Questo articolo raccoglie le evidenze più recenti sull’edilizia residenziale pubblica italiana e sul mercato immobiliare milanese, mostrando come le due realtà si influenzino reciprocamente e perché le proposte politiche non sempre rispondano alle cause strutturali.
Case popolari vuote: dati nazionali e regionali
Secondo le ultime stime, più di 60.000 alloggi di proprietà pubblica risultano ancora inutilizzati in tutta Italia. In Lombardia, zona particolarmente colpita, si contano tra 20.000 e 22.000 unità non assegnate; di queste, circa 12.000 appartamenti sono situati nella sola città di Milano, dove la graduatoria delle famiglie in attesa supera i 10.000 nominativi.
Venezia e Firenze aggiungono rispettivamente 1.800 e 800 unità chiuse al mercato, confermando un fenomeno sparso ma estremamente significativo.
Cause della mancata assegnazione
Il blocco degli immobili nasce da una serie di malfunzionamenti burocratici che si autoalimentano. Le amministrazioni locali spesso trascurano la manutenzione ordinaria lasciando che piccoli interventi si trasformino in costosi lavori di riqualificazione.
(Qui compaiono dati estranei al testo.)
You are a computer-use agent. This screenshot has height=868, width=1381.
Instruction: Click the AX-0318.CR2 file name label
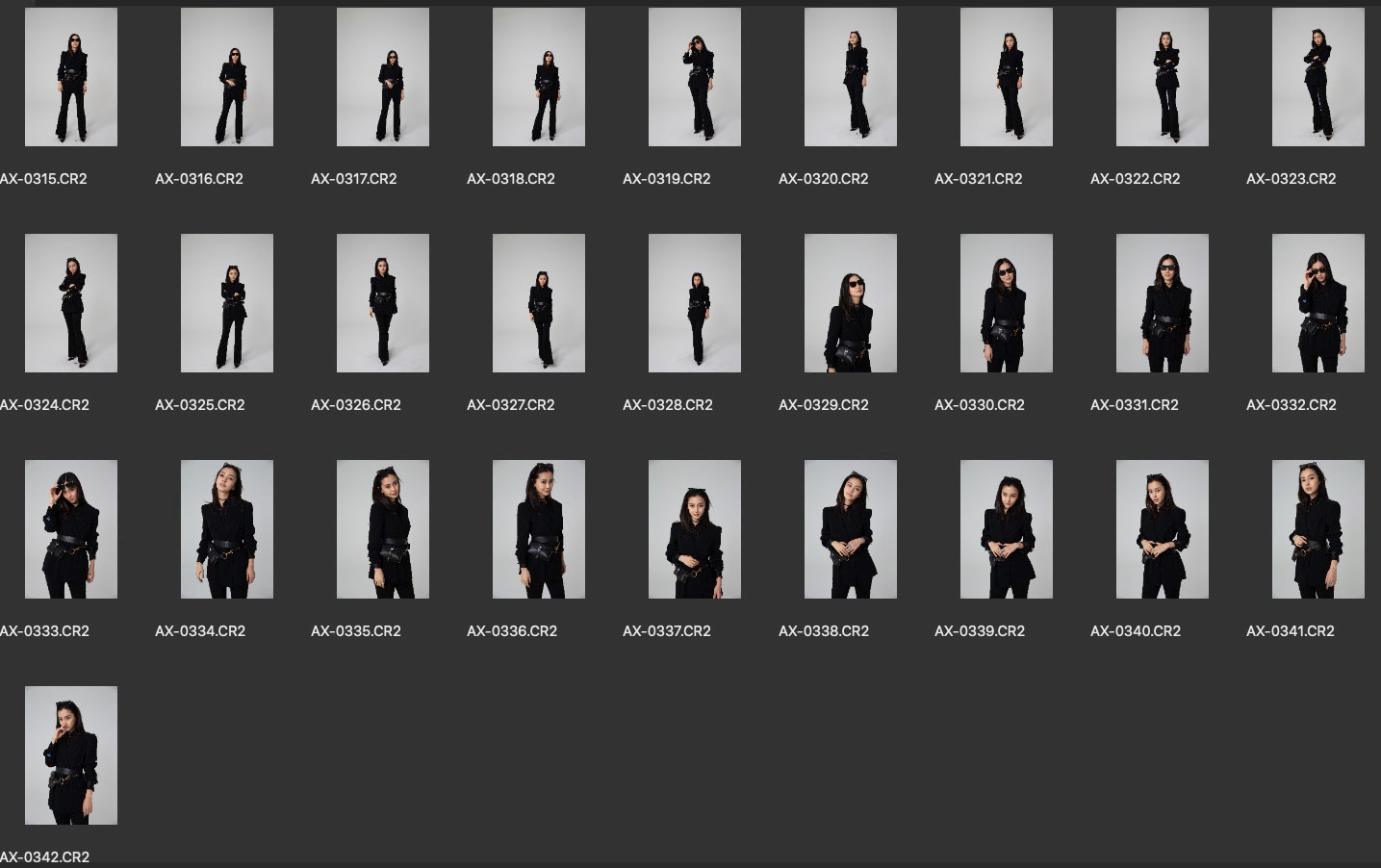[511, 179]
Quando i costi superano il budget comunale, gli edifici vengono dichiarati inagibili e rimangono chiusi a chi ne ha realmente bisogno. Questa dinamica crea un circolo vizioso: l’assenza di fondi impedisce le riparazioni, il degrado rende l’immobile non abitabile e la burocrazia giustifica il mancato affido.
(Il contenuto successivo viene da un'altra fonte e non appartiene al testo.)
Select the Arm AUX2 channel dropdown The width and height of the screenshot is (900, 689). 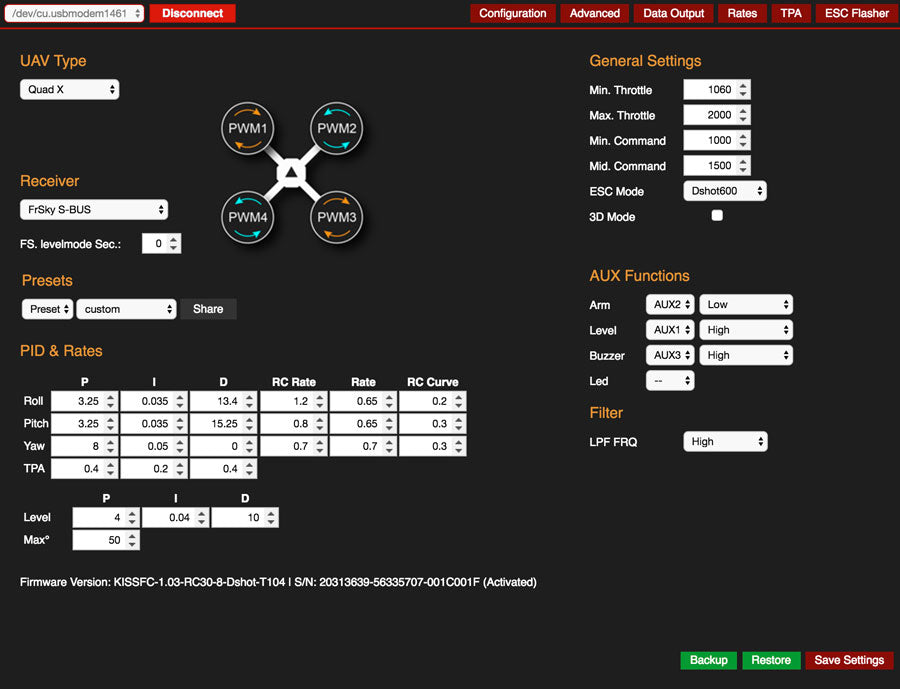670,304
Milano: mercato immobiliare in fermento e il divario sociale
Nel capoluogo lombardo, l’aumento dei prezzi degli immobili ha trasformato la città in una sorta di torre d’avorio per chi può permettersi spese elevate. I cosiddetti palazzinari hanno generato profitti enormi, ma il loro operato ha anche spinto i canoni di locazione verso livelli storicamente insostenibili. Il risultato è un affollamento di giovani e famiglie a basso reddito nelle periferie, mentre il centro si riempie di residenti più anziani o di seconde case di lusso. Nonostante il valore dei patrimoni immobiliari sia cresciuto, l’inflazione e la stagnazione dei salari hanno accentuato la sofferenza abitativa.
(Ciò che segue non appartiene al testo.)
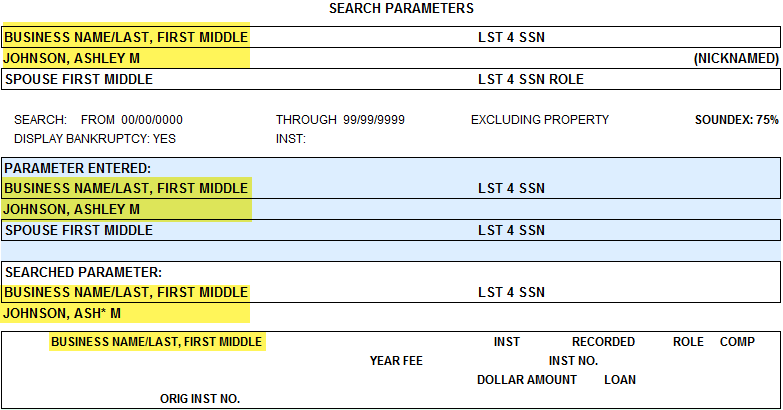The height and width of the screenshot is (410, 783).
Task: Click the LST 4 SSN ROLE field
Action: 531,79
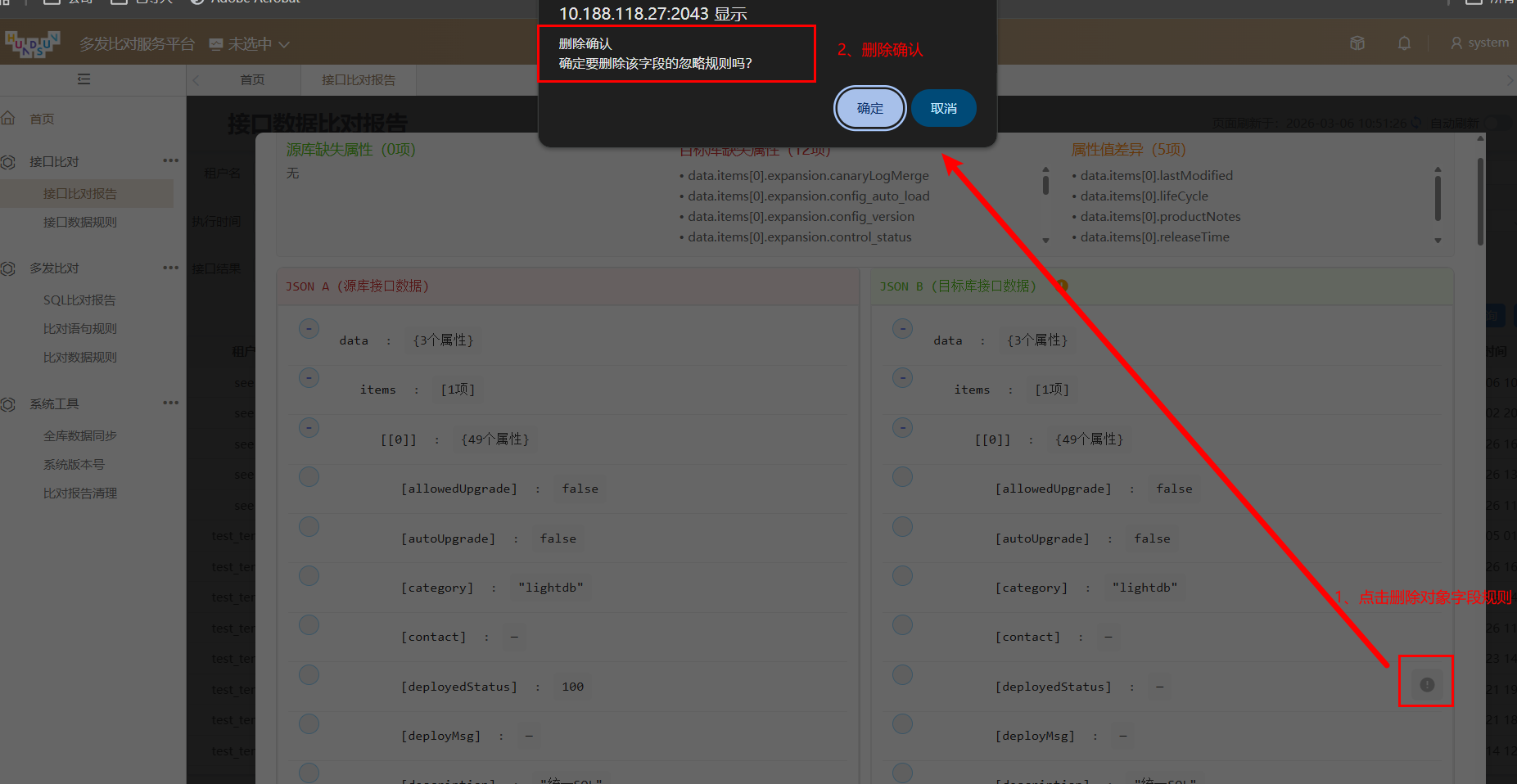Cancel the delete dialog with 取消

(x=943, y=108)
Proposte di Ilaria Salis e il dibattito sul diritto all’abitare
L’eurodeputata Ilaria Salis ha portato la questione del “diritto all’abitare” all’agenda europea, avanzando misure come la depenalizzazione dell’occupazione abusiva per necessità e il blocco degli sfratti. Tra le proposte più controverse vi sono l’eliminazione dell’articolo 5 del Decreto Lupi (che vieta l’allacciamento delle utenze agli occupanti abusivi) e la creazione di liste di proscrizione per grandi proprietari. Tali iniziative sollevano dubbi sulla sostenibilità legale, soprattutto se non accompagnate da una revisione della gestione delle case popolari, che resta il vero colpo di testa del sistema.